Stated goal —
Could you recast the records, from the line containing "Screen dimensions: 1234x741" through the end of the records, as a Markdown table with the columns Row and Line? Skip blank lines and leave the pictures out.
======
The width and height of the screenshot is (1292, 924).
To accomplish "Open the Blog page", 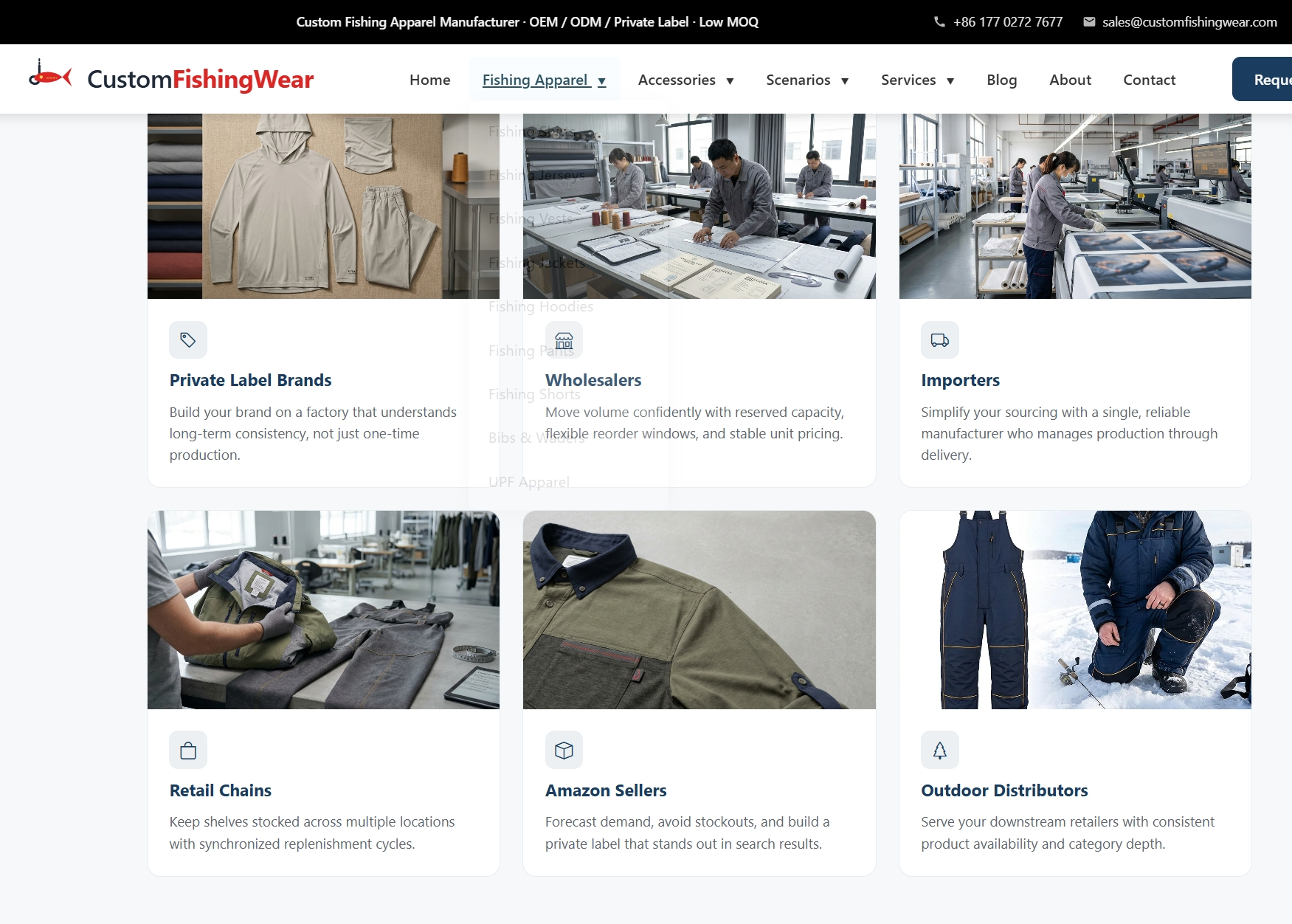I will click(1002, 80).
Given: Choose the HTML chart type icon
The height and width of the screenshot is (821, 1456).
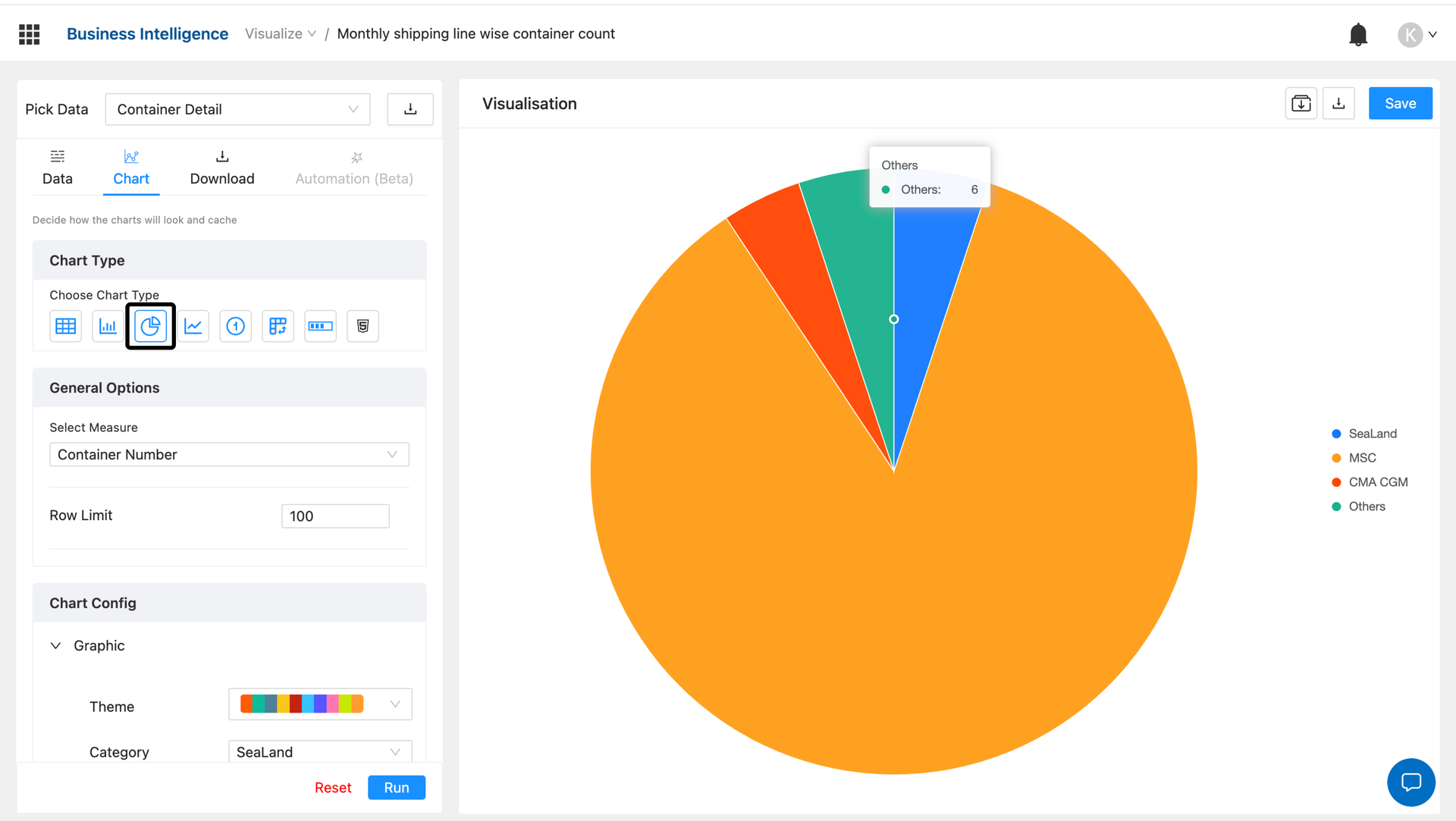Looking at the screenshot, I should coord(362,326).

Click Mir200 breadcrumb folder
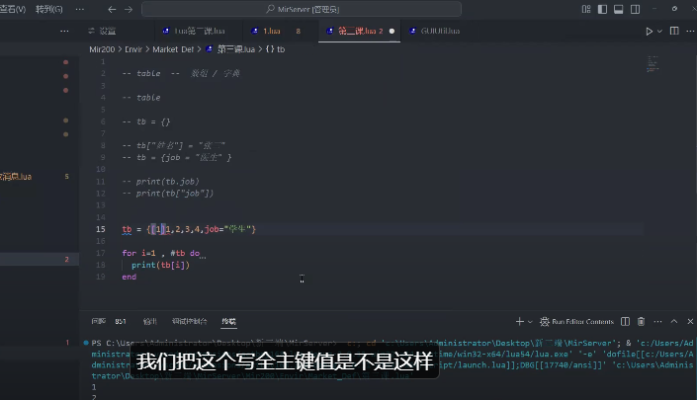coord(102,48)
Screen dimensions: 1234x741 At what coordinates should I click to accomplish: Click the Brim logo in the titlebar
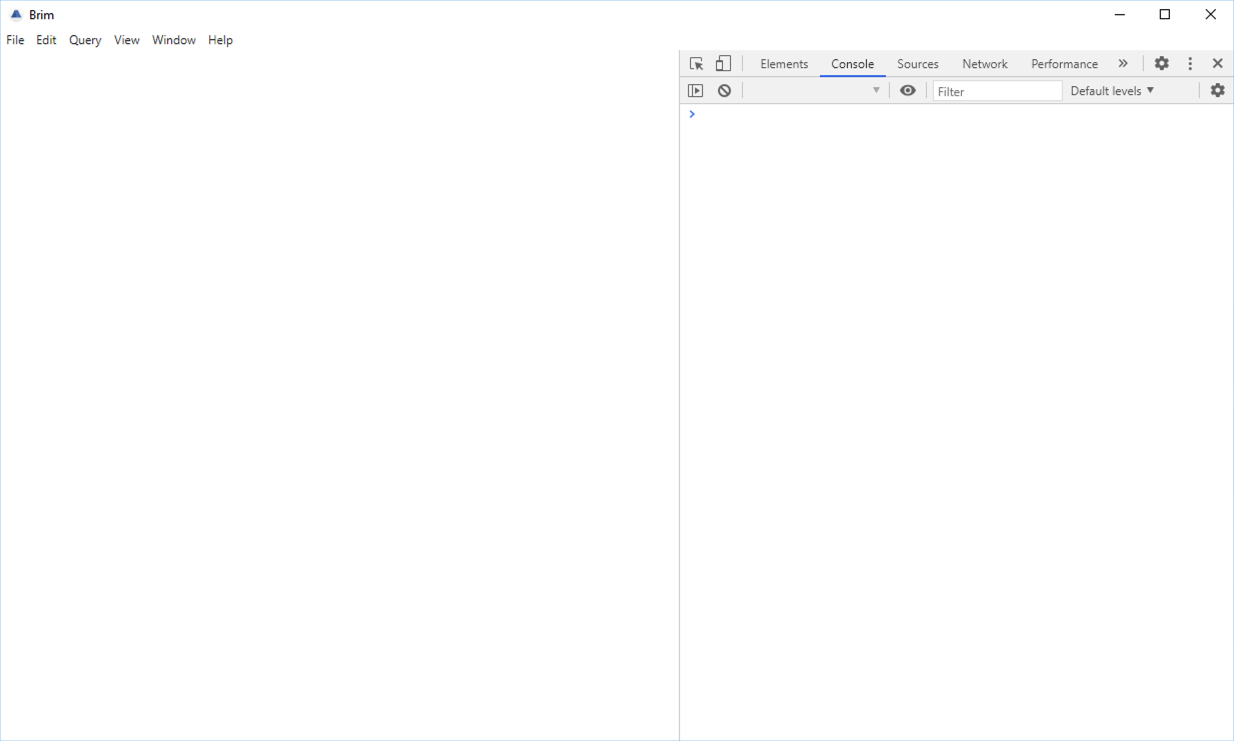click(x=15, y=14)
======
Written solution —
| Row | Line |
|---|---|
| 1 | Screen dimensions: 1234x741 At what coordinates should I click to accomplish: Click the Brim logo in the titlebar |
| 2 | click(x=15, y=14) |